Star Trek: The New Voyages
- First printing (Mar 1976)
- Editor: Sondra Marshak and Myrna Culbreath
- Cover artist: S. Fantoni
- Language: English
- Series: Star Trek
- Subject: Star Trek
- Publisher: Bantam Books X2719
- Publication date: March 1976
- Publication place: United States
- Media type: Print (Paperback)
- Pages: 237
- OCLC: 2106368
- Dewey Decimal: 823.91
- Followed by: Star Trek: The New Voyages 2

= Star Trek: The New Voyages =

Star Trek: The New Voyages (1976) is an anthology of short fiction based on Star Trek, edited by Sondra Marshak and Myrna Culbreath.
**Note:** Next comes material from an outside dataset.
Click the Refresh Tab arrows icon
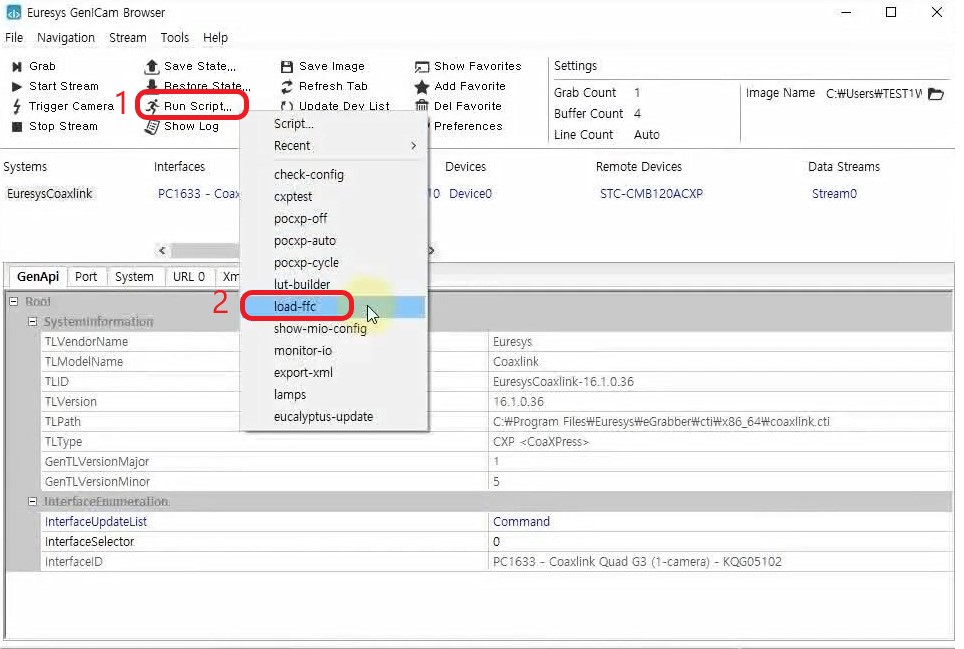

Although published professionally, the collected stories were written and submitted by fans. Many of the stories were previously published in fanzines, or collected in fan-published anthologies. The New Voyages was commissioned by Frederik Pohl following his acquisition of Star Trek Lives!, which featured essays on the growing Star Trek fandom, and a chapter on Star Trek fan fiction.
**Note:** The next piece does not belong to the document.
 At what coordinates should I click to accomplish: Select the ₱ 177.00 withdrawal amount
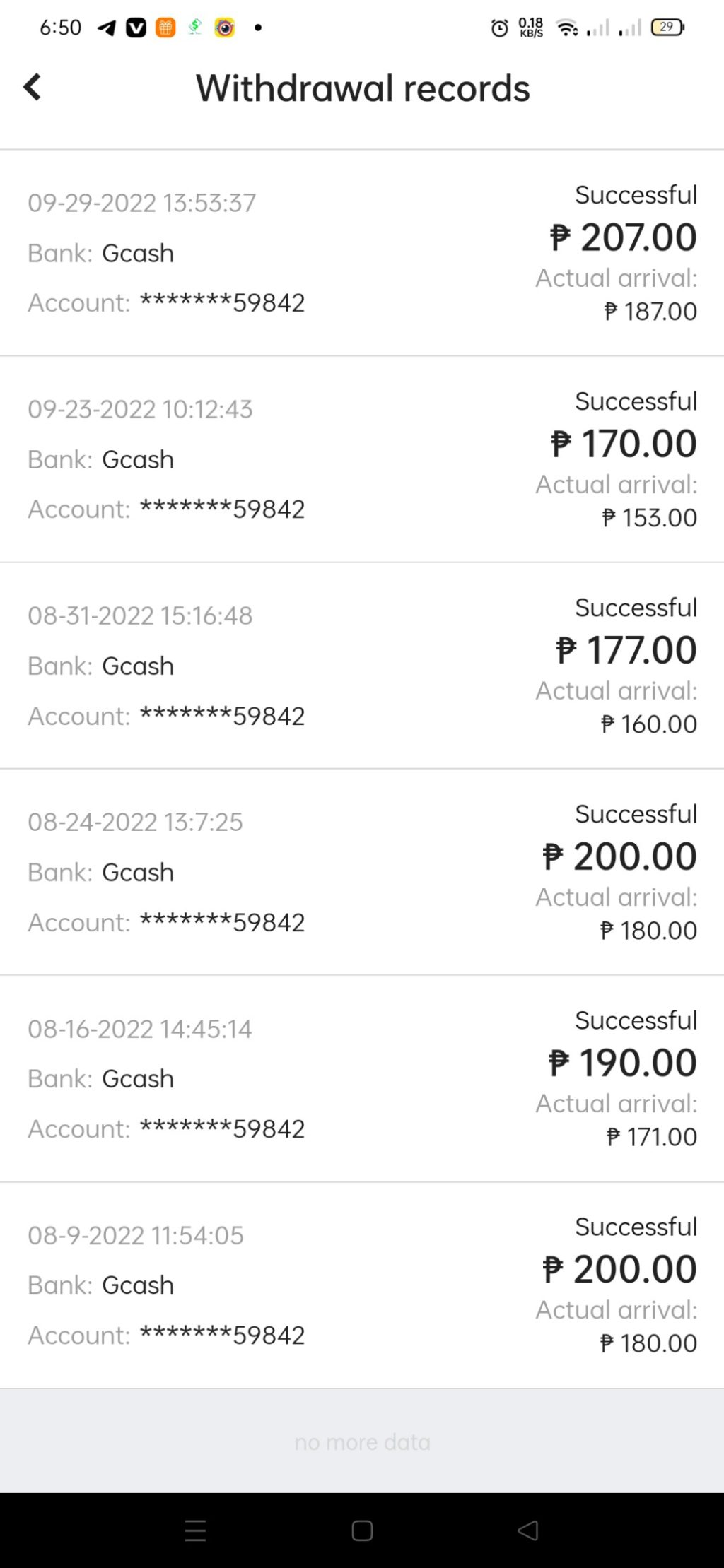[x=626, y=650]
From 1976 to 1996, The New Voyages was reprinted twenty times. The final printing by Bantam Spectra, in 1996, featured new cover art by Kazuhiko Sano.

Marshak and Culbreath continued collecting stories for future volumes following publication of the anthology. The "Acknowledgments" page listed an address where manuscript submissions, and feedback, could be delivered.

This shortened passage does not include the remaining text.